I'm working at a company that is slow to embrace new technologies and best practices. I worry about this, because I was given the green light to rewrite a large part of the codebase in the current version of one of the the languages we use (Actionscript 3). The rewrite was largely complete a couple of months ago, but I am still the only person who has touched it.
I periodically send out links to blog posts and articles that touch on some of the concepts I've incorporated that I haven't seen evidence of in the existing codebase. I usually receive absolutely no response from these attempts, so I have no idea if the other developers are poring over the links with interest, deleting them unread, or what. I don't want to look like a know-it-all, but I also feel like there is a lot of foundational knowledge that I'll need to provide for them before they can use the new system.

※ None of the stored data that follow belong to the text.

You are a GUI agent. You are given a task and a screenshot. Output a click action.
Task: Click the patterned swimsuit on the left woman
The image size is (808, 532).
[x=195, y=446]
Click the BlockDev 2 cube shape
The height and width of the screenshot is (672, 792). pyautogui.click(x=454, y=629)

We're all remote, so I don't know my coworkers as well as I'd like. In a good month, we meet once a month and the meeting is usually scheduled to the hilt, with no place to discuss things like adopting better practices. Ironically, I feel like we'd have more time/room to discuss such practices if we would adopt more of them. However, it's difficult to bring this up without sounding like I'm criticizing the developers who have been there longer than I have.

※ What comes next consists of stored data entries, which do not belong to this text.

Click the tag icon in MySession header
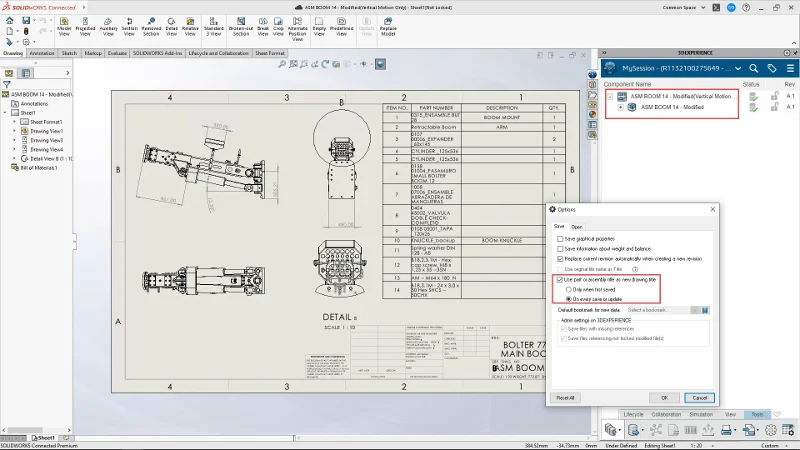 pos(771,68)
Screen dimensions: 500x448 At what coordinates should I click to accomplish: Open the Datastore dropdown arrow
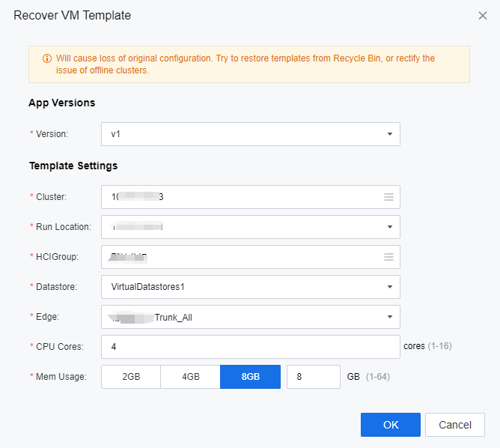pyautogui.click(x=389, y=287)
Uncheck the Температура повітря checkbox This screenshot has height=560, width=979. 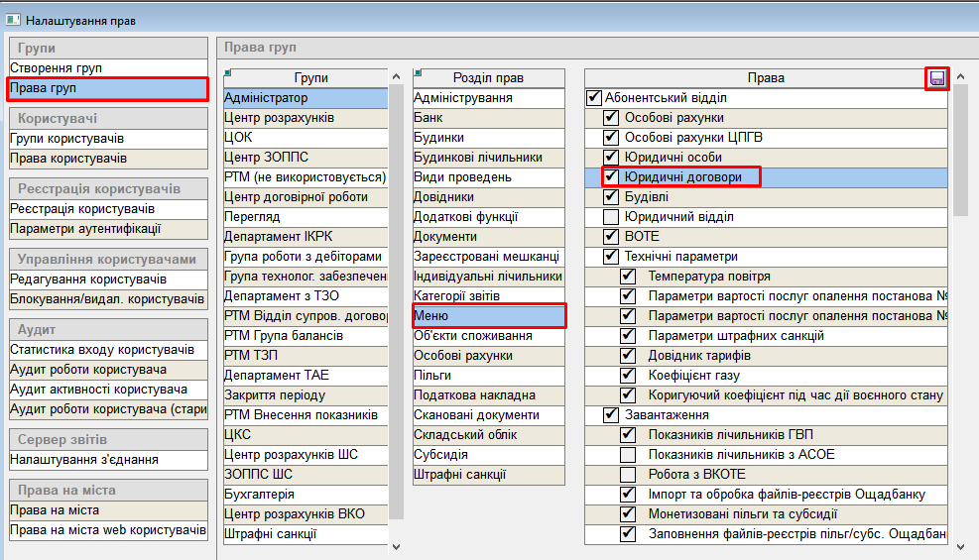point(628,277)
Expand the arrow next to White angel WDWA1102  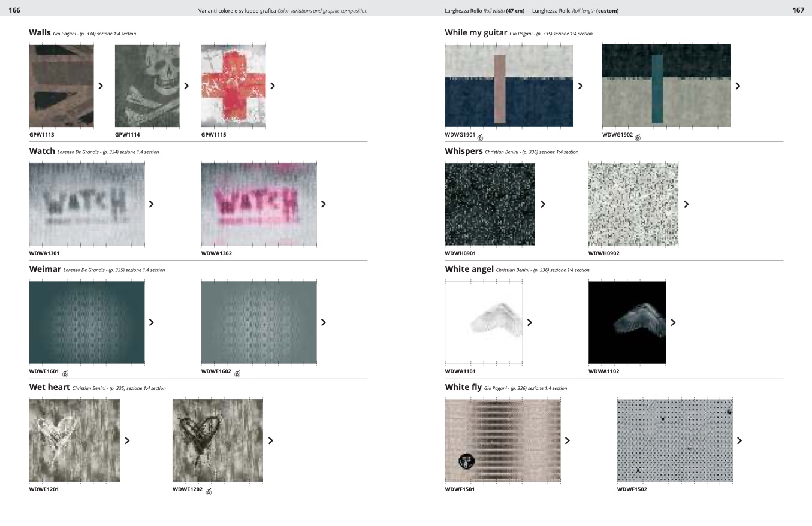tap(673, 322)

I guess the small question is: should I take the complete silence when I send links as a hint and stop doing it? The larger question is, what's a tactful way to educate the rest of the team in concepts I feel are important for them to know to build code that we can all work in efficiently?
Edit to respond to question: I usually email the entire team, so as not to be singling out a particular person. I might IM the link if there's some reason it's specifically of interest to that person. I'll usually send out links as I find them, and this will vary in frequency from once or twice a week to once a month (probably an average of once every two weeks or so).

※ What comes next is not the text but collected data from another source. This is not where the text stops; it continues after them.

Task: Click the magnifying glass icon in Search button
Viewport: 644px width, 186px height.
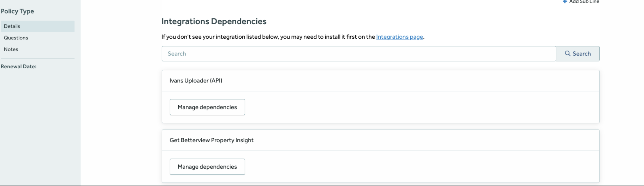Action: (568, 54)
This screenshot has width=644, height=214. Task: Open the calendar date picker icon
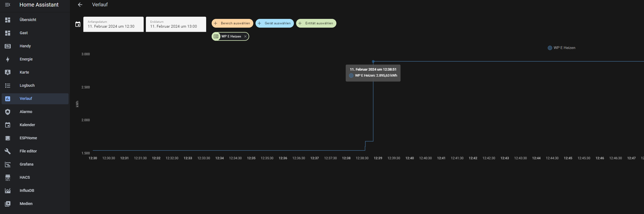pyautogui.click(x=78, y=24)
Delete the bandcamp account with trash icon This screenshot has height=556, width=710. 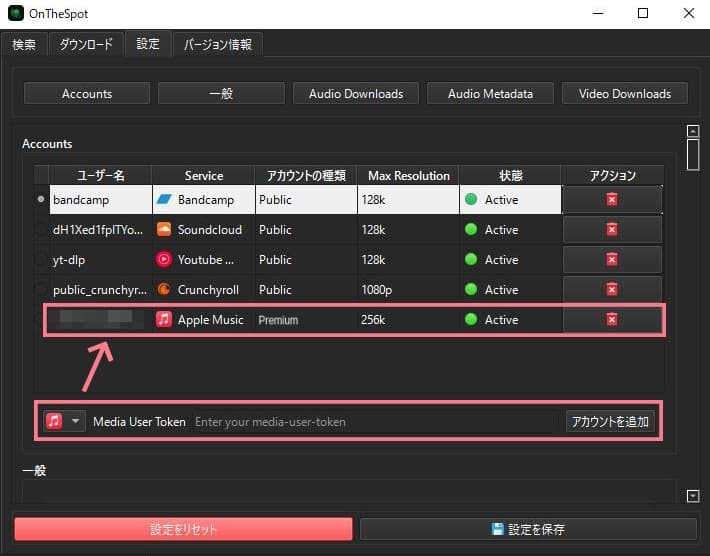coord(612,200)
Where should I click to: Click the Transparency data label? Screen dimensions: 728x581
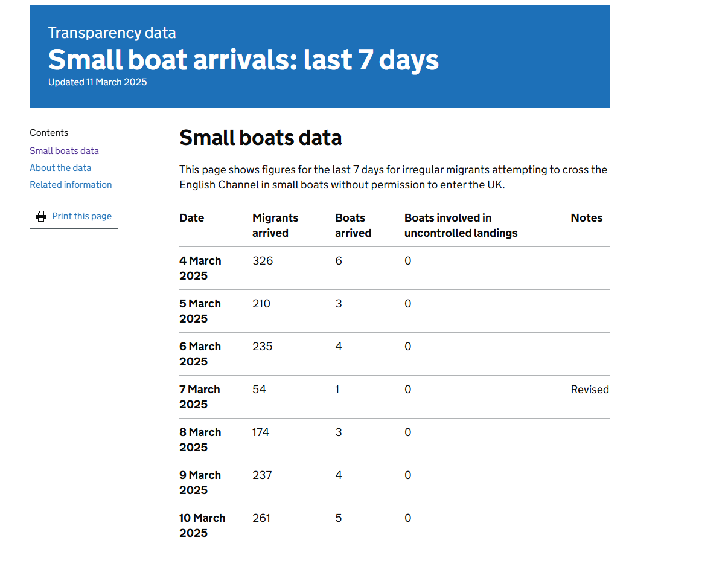point(112,33)
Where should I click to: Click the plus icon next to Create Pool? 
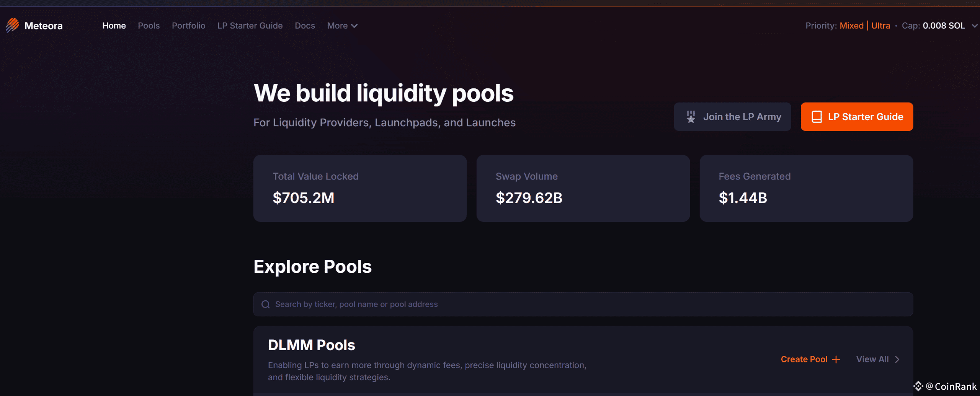pos(836,359)
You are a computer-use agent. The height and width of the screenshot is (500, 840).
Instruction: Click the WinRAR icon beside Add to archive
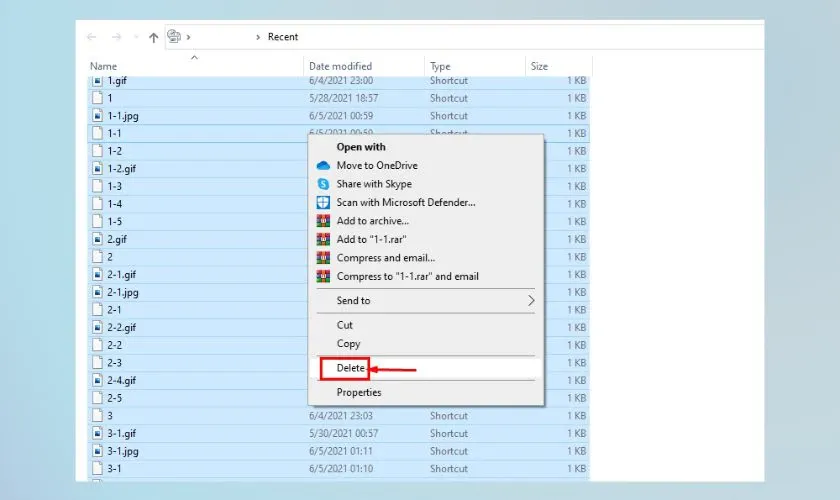click(x=323, y=221)
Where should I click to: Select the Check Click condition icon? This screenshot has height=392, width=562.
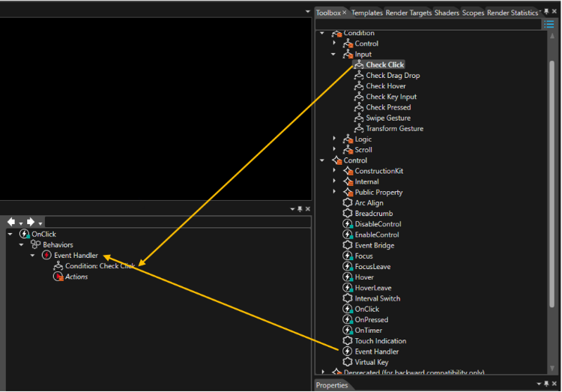coord(359,64)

More edits to address the questions about the types of links I send out. (I tried to keep this more of a generic question, so that it could be useful for others, but let's make this "about me" ;)
For example, after the meeting where I pitched fr being able to rewrite the codebase and got the green light, I sent out a group of links, mostly from my archives at O'Reilly, that offered foundational principles that I'd be building upon.
In the old codebase, when I got tired of doing screen captures of the menu for the part of our instructions where we walk them through what the parts of the Assessment are, I rewrote the menu so that it could just be used in the walkthrough (with the added benefit of allowing cool animations during the walkthrough), and summarized what I'd done, how to use it, and how it saves time (you don't have to redo the screencaptures and replace the old ones every time the menu changes, which happens a lot).
I was talking to another dev on an IM, and asked rhetorically "Have you ever heard of the Single Responsibility Priciple" (expecting "yes, but I didn't use it here because..."). When he said no, I sent him a link to the Wikipedia definition.
We have a lot of pressure from our customers to move to HTML5. When I returned from a recent JavaScript meetup, I posted a link to ToDoMVC with the comment "This site provides implementations of some of the major JS frameworks, which could really help us decide which Framework to use."
Final edits. I want to thank everyone that responded. I don't think I can mark any of the answers as "correct," because I didn't get an "aha!" out of any of these. The best suggestion, I think, came from Matt's comment that maybe it's time to take the bull by the horns and ask to be team lead. But it's not an answer, so I can't mark it correct.